■ **TASK STATEMENT**
Find the line with "You are a computer-use" in the data below. Repeat it and every line after it up to the end, exactly, but drop the pictures.

*** Opening of PROVIDED DATA ***

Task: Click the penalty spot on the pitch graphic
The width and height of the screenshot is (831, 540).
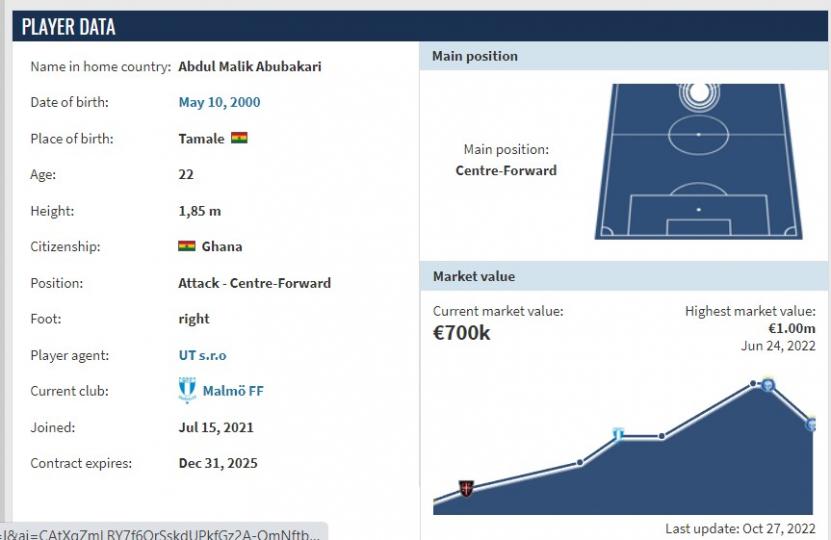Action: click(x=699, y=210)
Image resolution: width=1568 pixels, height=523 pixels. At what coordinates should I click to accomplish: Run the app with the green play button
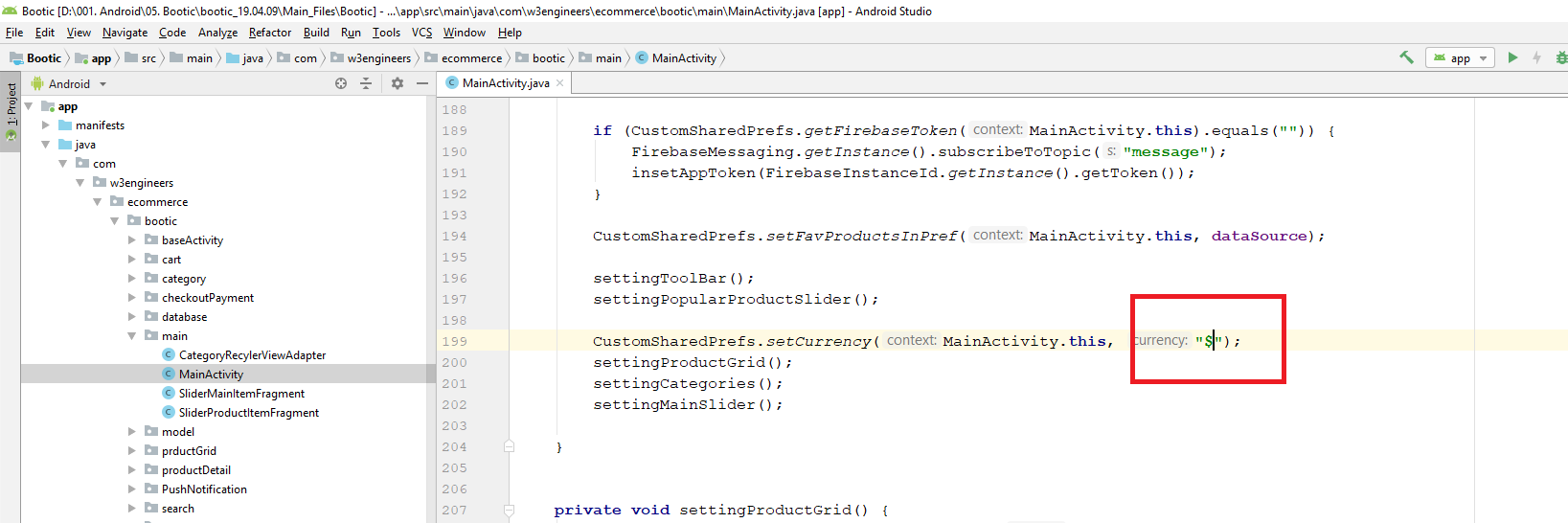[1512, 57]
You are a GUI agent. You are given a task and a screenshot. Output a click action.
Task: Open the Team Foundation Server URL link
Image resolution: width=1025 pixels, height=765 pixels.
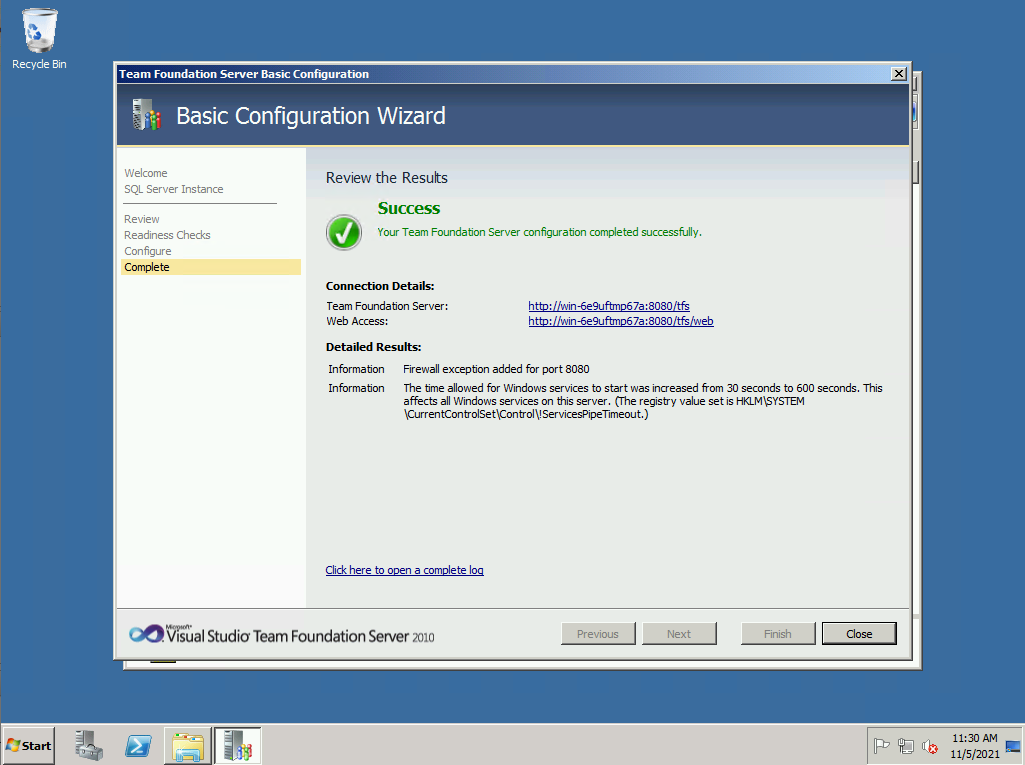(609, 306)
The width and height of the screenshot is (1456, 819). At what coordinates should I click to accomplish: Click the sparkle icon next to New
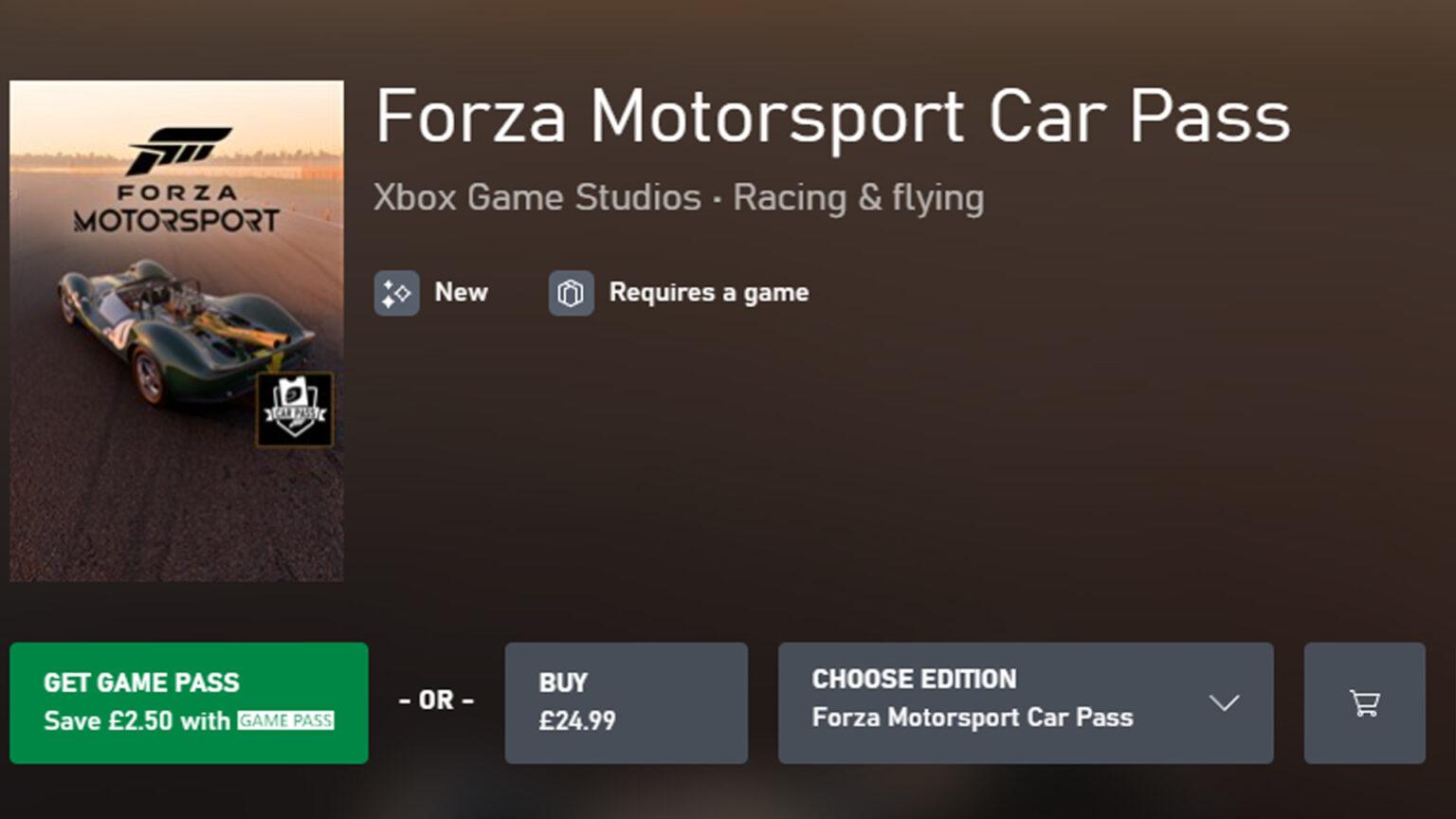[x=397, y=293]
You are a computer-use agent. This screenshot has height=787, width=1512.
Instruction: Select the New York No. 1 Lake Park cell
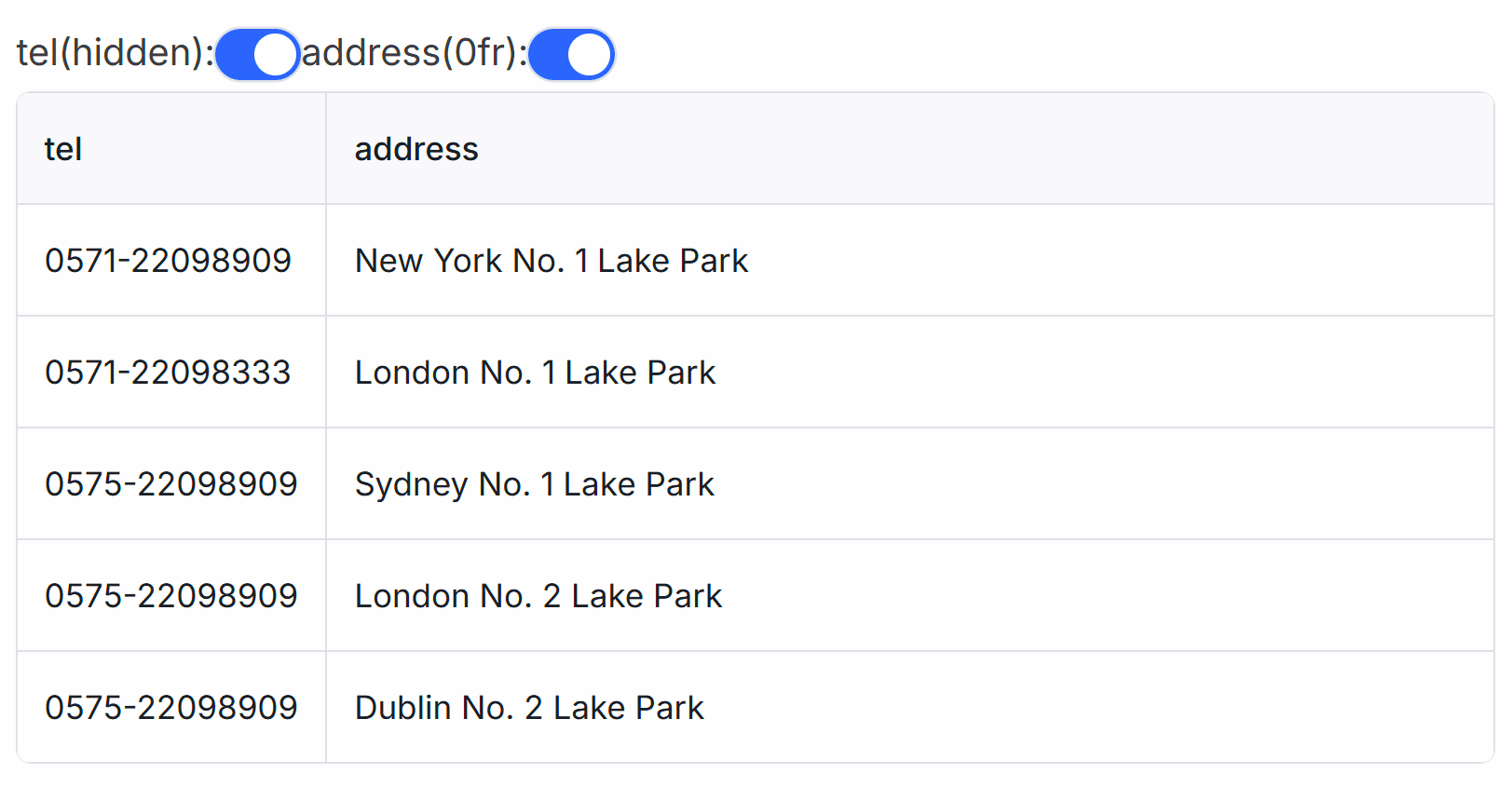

*** Close of PROVIDED DATA ***

■ **WRITTEN RESPONSE**
You are a computer-use agent. This screenshot has height=787, width=1512.
Instruction: Select the New York No. 1 Lake Park cell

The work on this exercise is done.